YOUNG PEOPLE’S LITERATURE
Kate DiCamillo’s Raymie Nightingale
John Lewis, Andrew Aydin & Nate Powell’s March: Book Three
Grace Lin’s When the Sea Turned to Silver
Jason Reynolds’ Ghost
Nicola Yoon’s The Sun Is Also a Star

On Validation

0849772fdfc614ba5b0fd66d5b9ef808_400x400I co-lead a monthly writers group as part of the Center for Faith and Work, and before we break off into small groups to workshop our pieces, one of the members leads us in a discussion on a topic centered around the writing life. Last month, Brooke Obie, author of Book of Addis: Cradled Embers (Vol 1), led a talk on validation, a subject that has been coming up for me from a few different directions as I wait for word from my agent on a new manuscript, my birthday approaches, and I take a procrastination break from a new piece I’m working on to write this post.

A few weeks ago, during a Saturday cable watching marathon I stumbled on the movie 5 to 7. The film, about a young writer’s affair with a married French woman nine years his senior, ended with a comment I’ve been pondering since: “Your favorite story, whatever it might be, was written for one reader.” The writer’s reader was his now former lover, and the point he was making was that whoever the writer’s reader is, it is her or his validation that matters most.

As I noted in a previous post about this quote, my reader often changes.
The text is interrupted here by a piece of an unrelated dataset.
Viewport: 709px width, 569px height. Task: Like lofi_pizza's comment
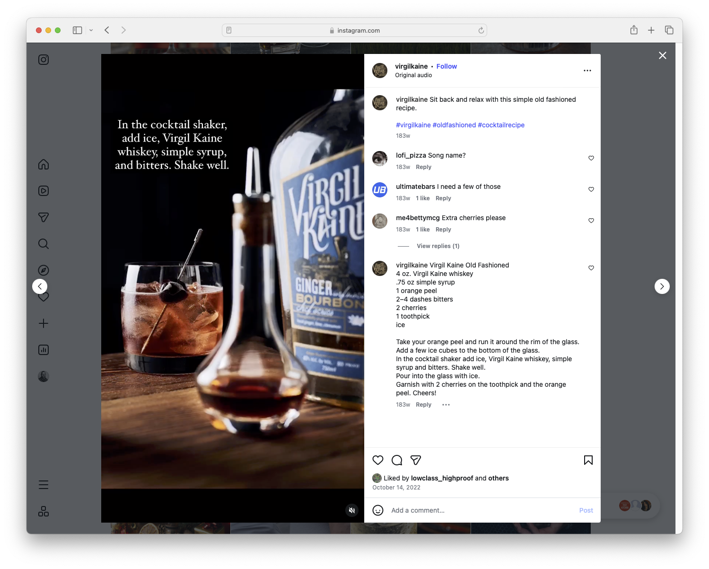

Sometimes it’s a client, a boss, an editor, an agent, social media followers. Sometimes my reader is me. And for the purposes of the piece I am pushing out into the world for this reader, their validation is everything.

Brooke directed us to unpack validation itself and how it shapes what and why we write. Here are the questions she invited us to ask ourselves:

  • What role does validation play in your writing?
  • Who are you seeking validation from?
  • How has/does rejection impact(ed) your feelings of validity as a writer?
  • How do you determine which criticism is valid?
  • What are your goals as a writer? (What and who shaped these goals?)
  • When do you feel most validated as a writer?
  • Have you ever felt the presence of God when you’re writing, or felt that you’re “in the zone” when you’re writing? Does this feeling validate your writing/make you feel valid as a writer?
  • What fears do you have that undermine your feelings of validation? How do you deal with these fears?
  • What are your intentions for your writing? What do you hope to achieve? If you achieved it would you feel validated as a writer?
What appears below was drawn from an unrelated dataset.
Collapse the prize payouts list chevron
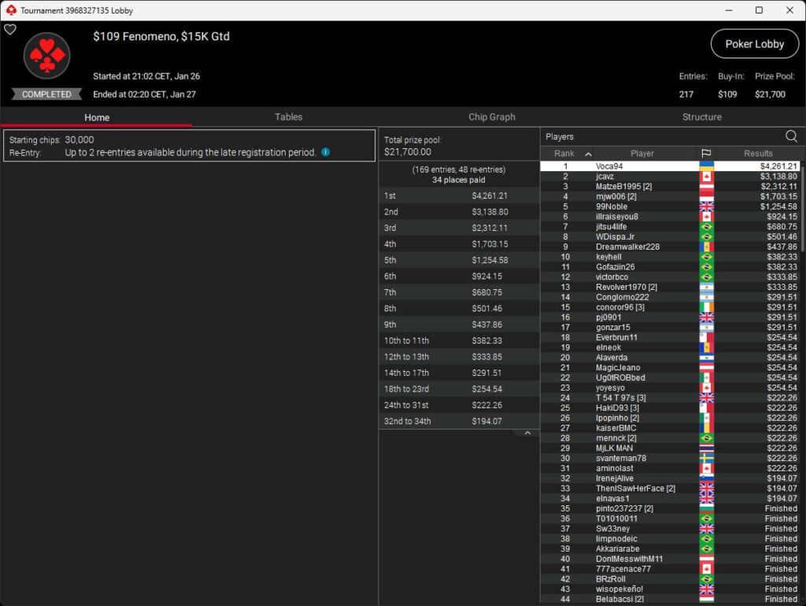Viewport: 806px width, 606px height. 527,433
Is it possible to ever feel validated as a writer? Is validation-seeking in and of itself a trap–an indication of a hole that can’t be filled with the expected markers?

Both J.K. Rowling and Elizabeth Gilbert have remarked that validation in the form of bestselling status doesn’t quell the desire to write, or the hope for validation that’s stripped from the expectations, jealousy, and effusive praise that can come with success. And recently, the author of In Her Shoes and other bestselling books Jennifer Weiner bared her heart and admitted her jealousy in a now deleted Facebook post when another writer’s book  was chosen over hers for Oprah’s Book Club–a validation that has eluded her for now.
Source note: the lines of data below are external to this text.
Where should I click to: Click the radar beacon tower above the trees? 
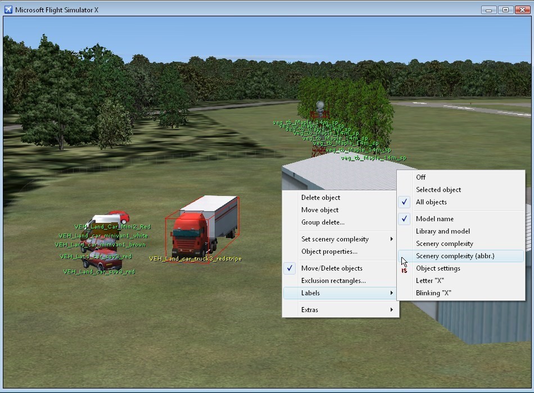point(320,108)
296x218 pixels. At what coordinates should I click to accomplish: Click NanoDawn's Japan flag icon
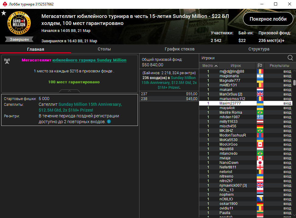click(260, 163)
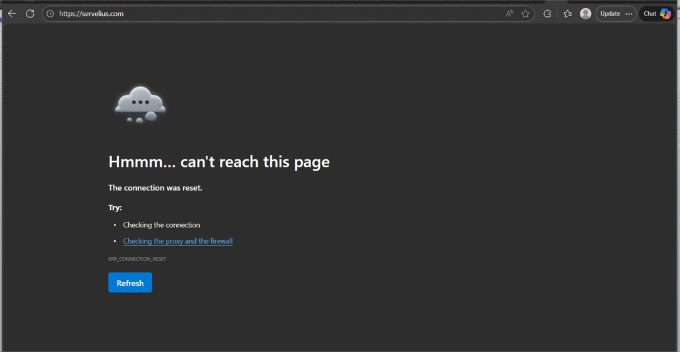This screenshot has height=352, width=680.
Task: Open the user profile avatar
Action: pos(585,13)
Miranda Beverly-Whittemore, also a bestselling author, has written about finding validation in the work itself. In a poignant post on her blog, she expressed the importance of maintaining perspective on the accomplishment that completing a piece of writing is: “…I’d internalized so much shame about how my books had performed, that I’d completely forgotten to be proud of the fact that I’d written and published two books in the first place.”

Validation is such a personal quest, determined by ever-shifting internal and external factors, that even trying to unpack it feels bottomless. I think that’s why I appreciate having the above-noted questions handy–a way to spot-check when the insecurities rise, and a reminder to focus on why I write in the first place. I hope the questions are helpful to you too.